Yayınlanan ilk
kitabı ‘Olmaz Hayal’ ile edebiyat camiasında
dikkatleri çeken Emre Miyasoğlu,
ikinci kitabı ‘Yalnızlık Rüyası’ isimli
romanıyla da adından söz ettireceğe
benziyor.
Roman,
sürekli
kendi kendisiyle mücadele eden bir gencin beklenmedik bir
kazayla değişen hayat
hikâyesinin on beş gününü konu
alır. Bu genç, hastanede tanıştığı bir kızın
hayatını kurtarır ve kendisine yeni ufuklar açan başka bir
gençle karşılaşır.
Bu roman, kendilerini aşmak için çırpınan
gençlerin yalnızlıktan kurtuluş
çabaları etrafında, günümüz
gençliğinin hayatına kendine özgü bir ayna
tutmaktadır.
Yazar,
yaşanandan çok hayal edilenin gerçek olduğunu
ısrarla vurgularcasına, değişik
bir teknik kullanarak roman içinde bir masal anlatıyor
bizlere. Ana metne
paralel bir şekilde, ama farklı boyutta gelişen masalda, roman
kahramanıyla
birlikte biz de ‘atlıyoruz hayallerin selesine, asılıyoruz
umutların
pedallarına’ ve kendi çocukluğumuza doğru yol
alıyoruz.
Romanın ve
masalın iç içe geçmiş bir
örneği olan ‘Yalnızlık Rüyası’nı
okurken, gerçek ve
hayal arasında gidip gelecek, güzel bir yolculuğa
çıkacaksınız.

● **Çözülecek Problem**:
Alıntılanan pasajın "Yayınlanan ilk" ifadesiyle başlayıp "gençle karşılaşır." ifadesine kadar, bu ifade de dahil, süren kısmını harfi harfine yazıya dökün.

● **Veri Kümesi Bölümü**:

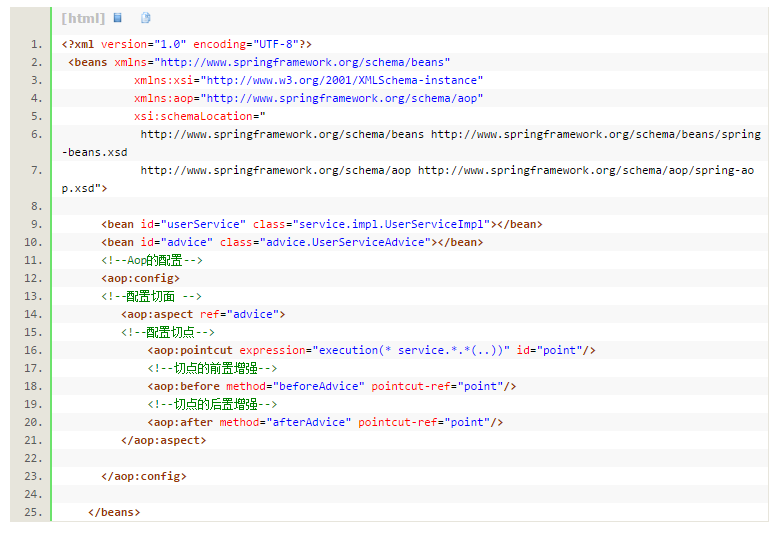Click the view plain code icon

[x=118, y=18]
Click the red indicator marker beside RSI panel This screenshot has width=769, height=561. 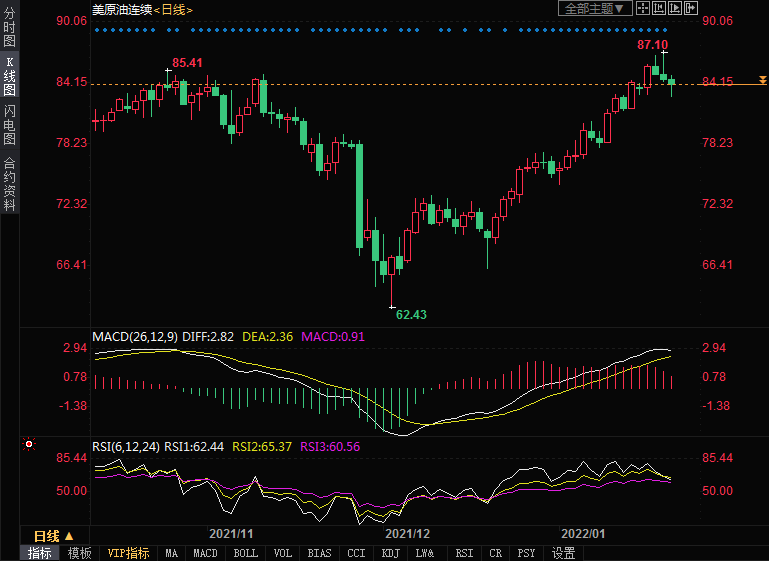29,444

● **Görev Çıktısı**:
Yayınlanan ilk
kitabı ‘Olmaz Hayal’ ile edebiyat camiasında
dikkatleri çeken Emre Miyasoğlu,
ikinci kitabı ‘Yalnızlık Rüyası’ isimli
romanıyla da adından söz ettireceğe
benziyor.
Roman,
sürekli
kendi kendisiyle mücadele eden bir gencin beklenmedik bir
kazayla değişen hayat
hikâyesinin on beş gününü konu
alır. Bu genç, hastanede tanıştığı bir kızın
hayatını kurtarır ve kendisine yeni ufuklar açan başka bir
gençle karşılaşır.